- WORK REQUIRED
Please produce a character-exact copy of the listing that follows, omitting all images.
.....
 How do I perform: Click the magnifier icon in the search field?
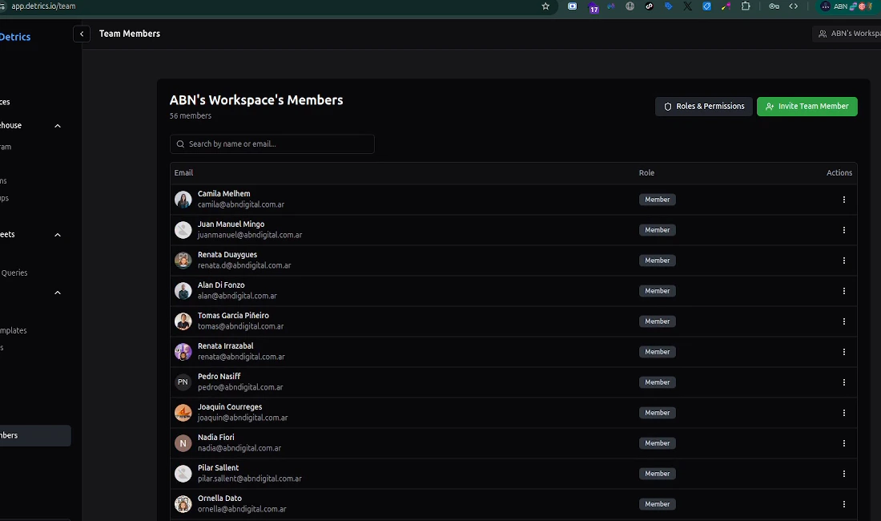[x=180, y=143]
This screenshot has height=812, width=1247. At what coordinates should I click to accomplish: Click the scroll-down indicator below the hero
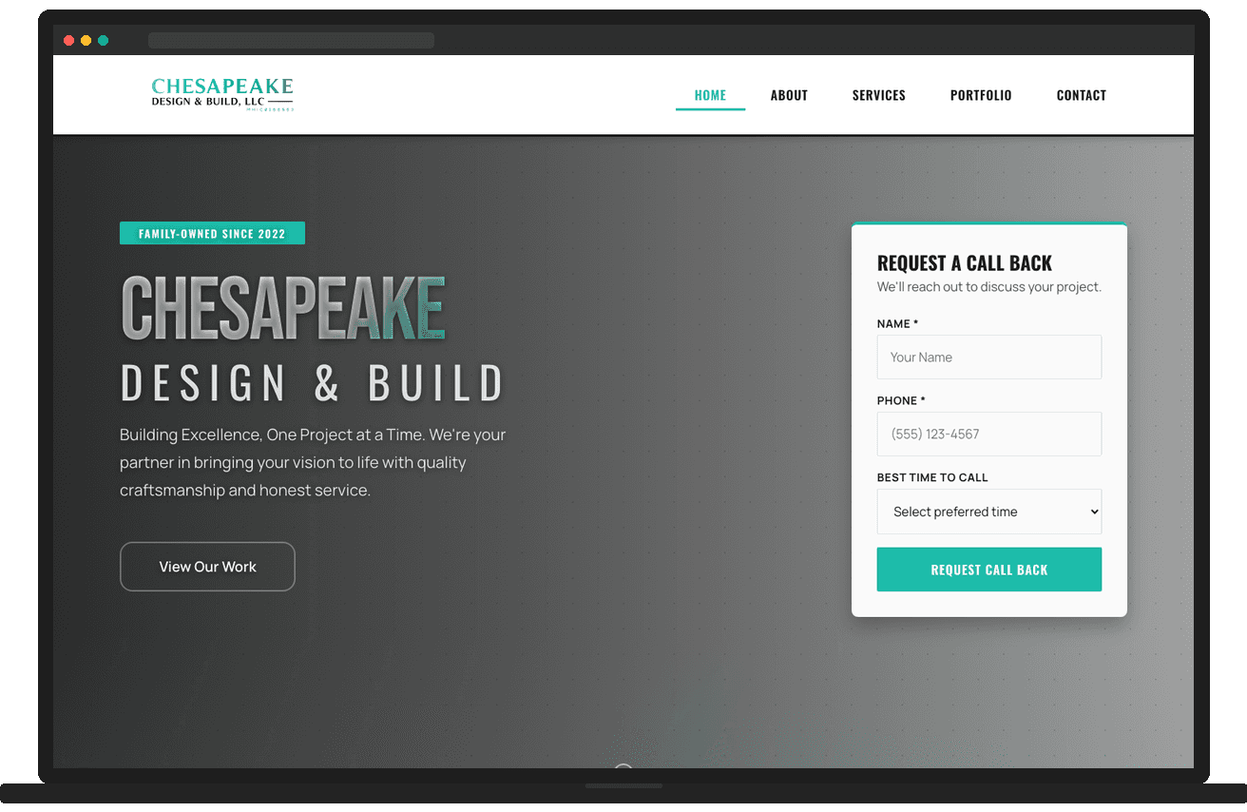point(624,770)
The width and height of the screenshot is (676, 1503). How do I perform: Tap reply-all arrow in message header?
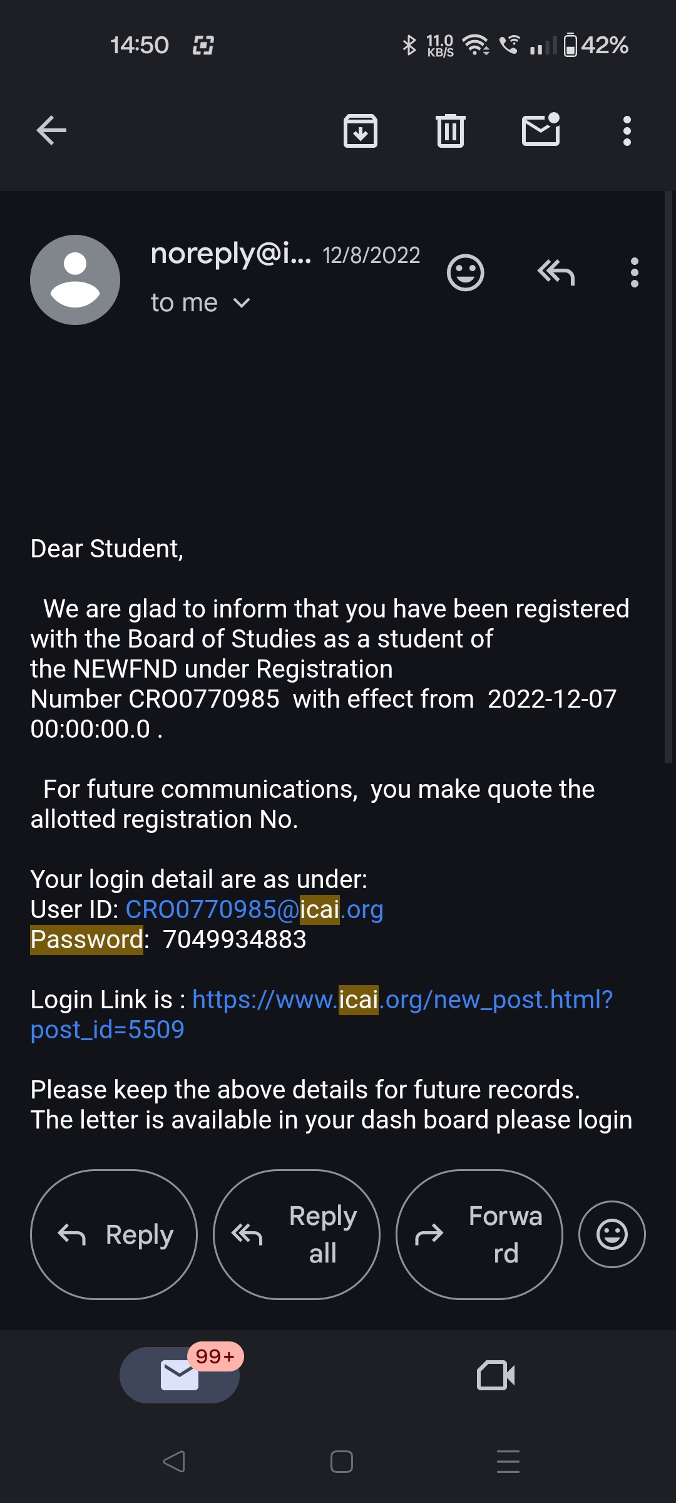556,273
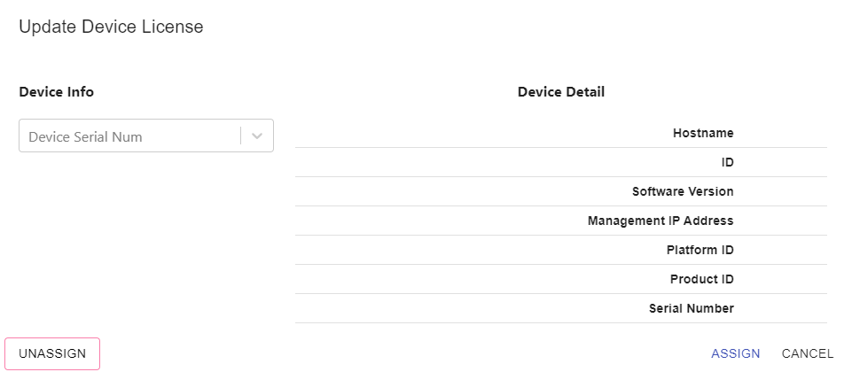
Task: Click the Device Detail heading
Action: pos(561,91)
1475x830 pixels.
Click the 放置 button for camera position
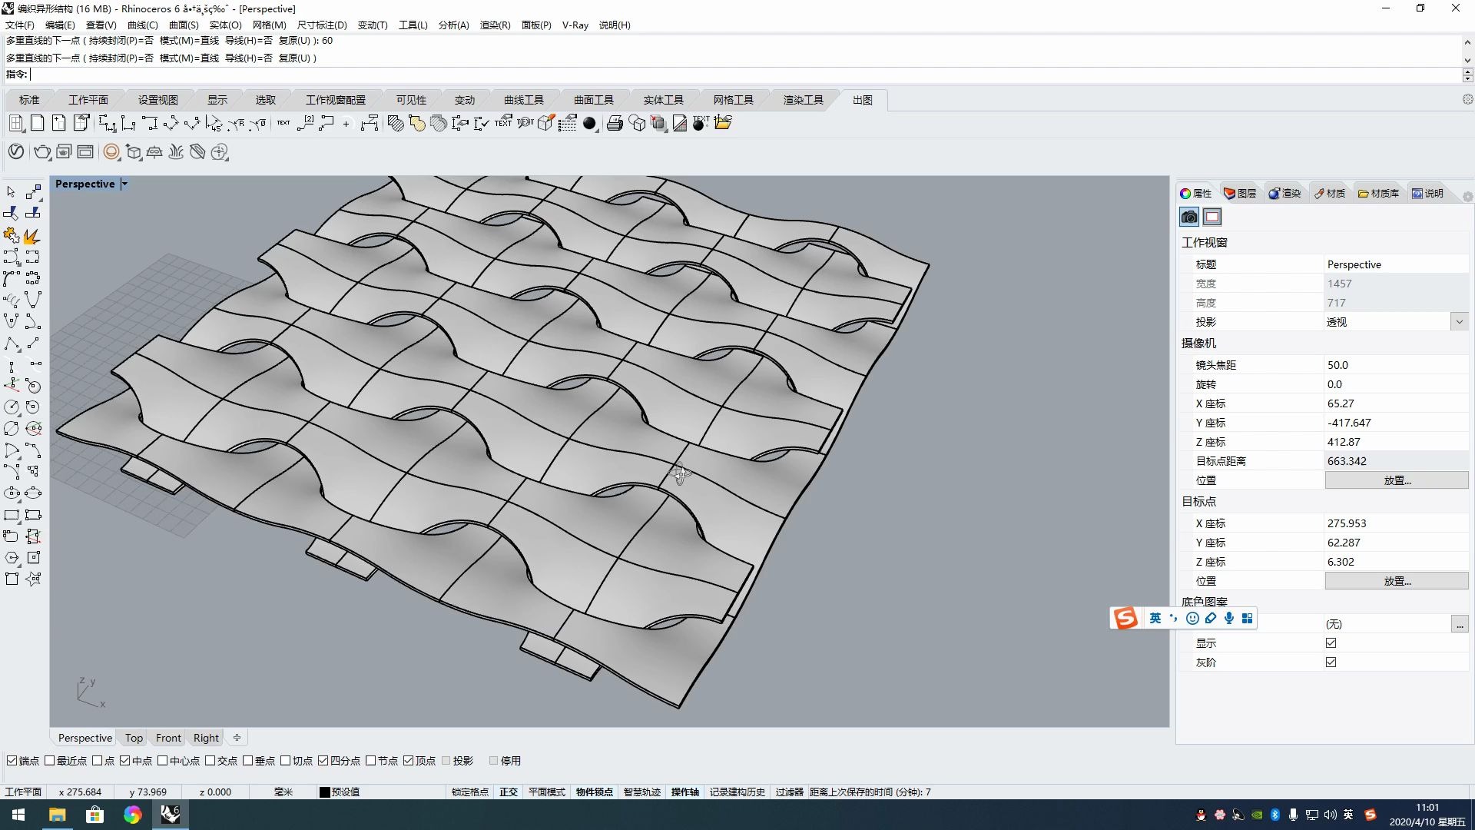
.....
- ANSWER AREA
 How do I perform: Click the magnifier icon in the search field?
[x=180, y=143]
This screenshot has height=812, width=1247. At what coordinates should I click to accomplish: Click the scroll-down indicator below the hero
point(624,770)
The width and height of the screenshot is (676, 1503). How do I perform: Tap reply-all arrow in message header?
556,273
Task: Click the Device Detail heading
Action: pos(561,91)
1475x830 pixels.
Click the 放置 button for camera position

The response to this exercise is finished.